**Objectif de l'exercice:**
Répondez aux questions suivantes à partir de l'en-tête de l'arrêt ci-dessous :
1. Quelle juridiction a rendu l'arrêt, et à quelle date ?
2. Quel tribunal a rendu le jugement déféré à la Cour ?
3. Qui était la greffière lors des débats ?

**Extrait du texte:**
........
Copies exécutoiresRÉPUBLIQUE FRANÇAISE
délivrées aux parties le :AU NOM DU PEUPLE FRANÇAIS
COUR D'APPEL DE PARIS
Pôle 5 - Chambre 10
ARRÊT DU 11 FÉVRIER 2019
(n° , 7 pages)
Numéro d'inscription au répertoire général : N° RG 17/20371 - N° Portalis 35L7-V-B7B-B4MS5
Décision déférée à la Cour : Jugement du 21 Septembre 2017 -Tribunal de Grande Instance de BOBIGNY - RG n° 16/10951
APPELANT
MONSIEUR LE DIRECTEUR RÉGIONAL DES FINANCES PUBLIQUES D'ILE DE FRANCE ET DU DÉPARTEMENT DE PARIS
Pôle Fiscal Parisien 1, Pôle Juridictionnel Judiciaire
Ayant son siège social [Adresse 1]
[Adresse 1]
Représenté par Me Guillaume MIGAUD de la SELARL ABM DROIT ET CONSEIL AVOCATS E.BOCCALINI & MIGAUD, avocat au barreau de VAL-DE-MARNE, toque : PC430
INTIMEE
SA LAUDIS, société de droit luxembourgeois
[Adresse 2]
[Adresse 2]
Prise en la personne de ses représentants légaux domiciliés en cette qualité audit siège
Représentée par Me Vincent MARTIN, avocat au barreau de PARIS, toque : K0163
COMPOSITION DE LA COUR :
En application des dispositions des articles 786 et 907 du code de procédure civile, l'affaire a été débattue le 13 Décembre 2018, en audience publique, les avocats ne s'y étant pas opposés, devant Monsieur Edouard LOOS, Président, chargé du rapport.
Ce magistrat a rendu compte des plaidoiries dans le délibéré de la Cour, composée de :
Monsieur Edouard LOOS, Président
Madame Sylvie CASTERMANS, Conseillère
Madame Christine SIMON-ROSSENTHAL, Conseillère
qui en ont délibéré
Greffière, lors des débats : Mme Cyrielle BURBAN
ARRÊT :
- contradictoire
- par mise à disposition de l'arrêt au greffe de la Cour, les parties en ayant été préalablement avisées dans les conditions prévues au deuxième alinéa de l'article 450 du code de procédure civile.
........
**Bloc de données:**

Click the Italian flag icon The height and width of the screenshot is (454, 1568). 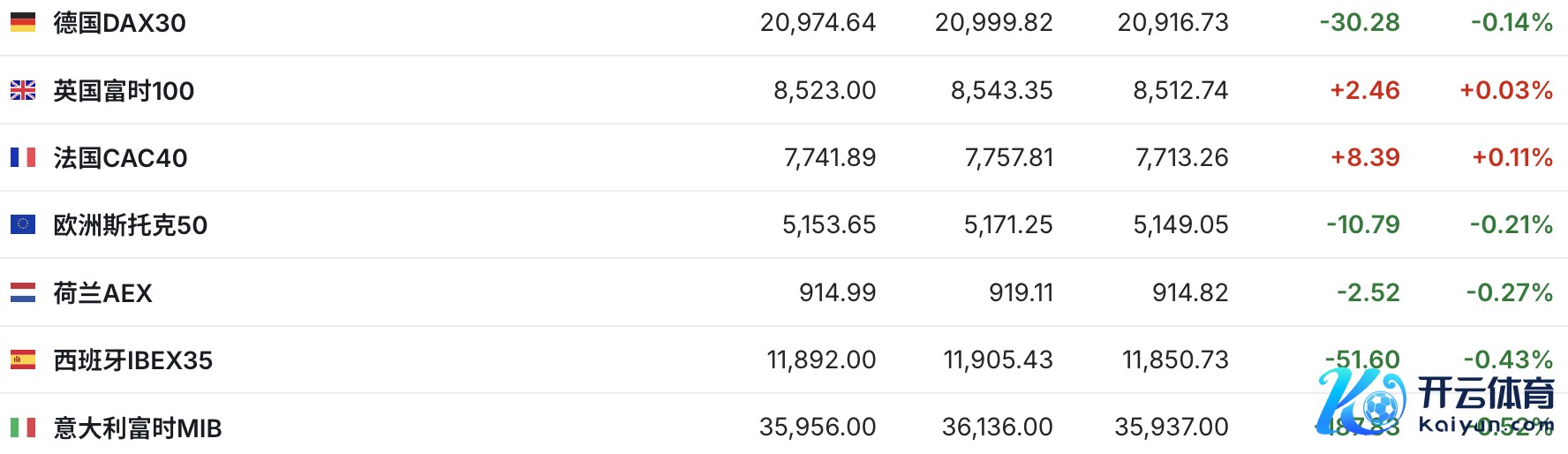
........
**Réponse attendue:**
1. La cour d'appel de Paris a rendu l'arrêt le 11 février 2019.
2. Le tribunal de grande instance de Bobigny a rendu le jugement déféré.
3. Mme Cyrielle Burban était la greffière lors des débats.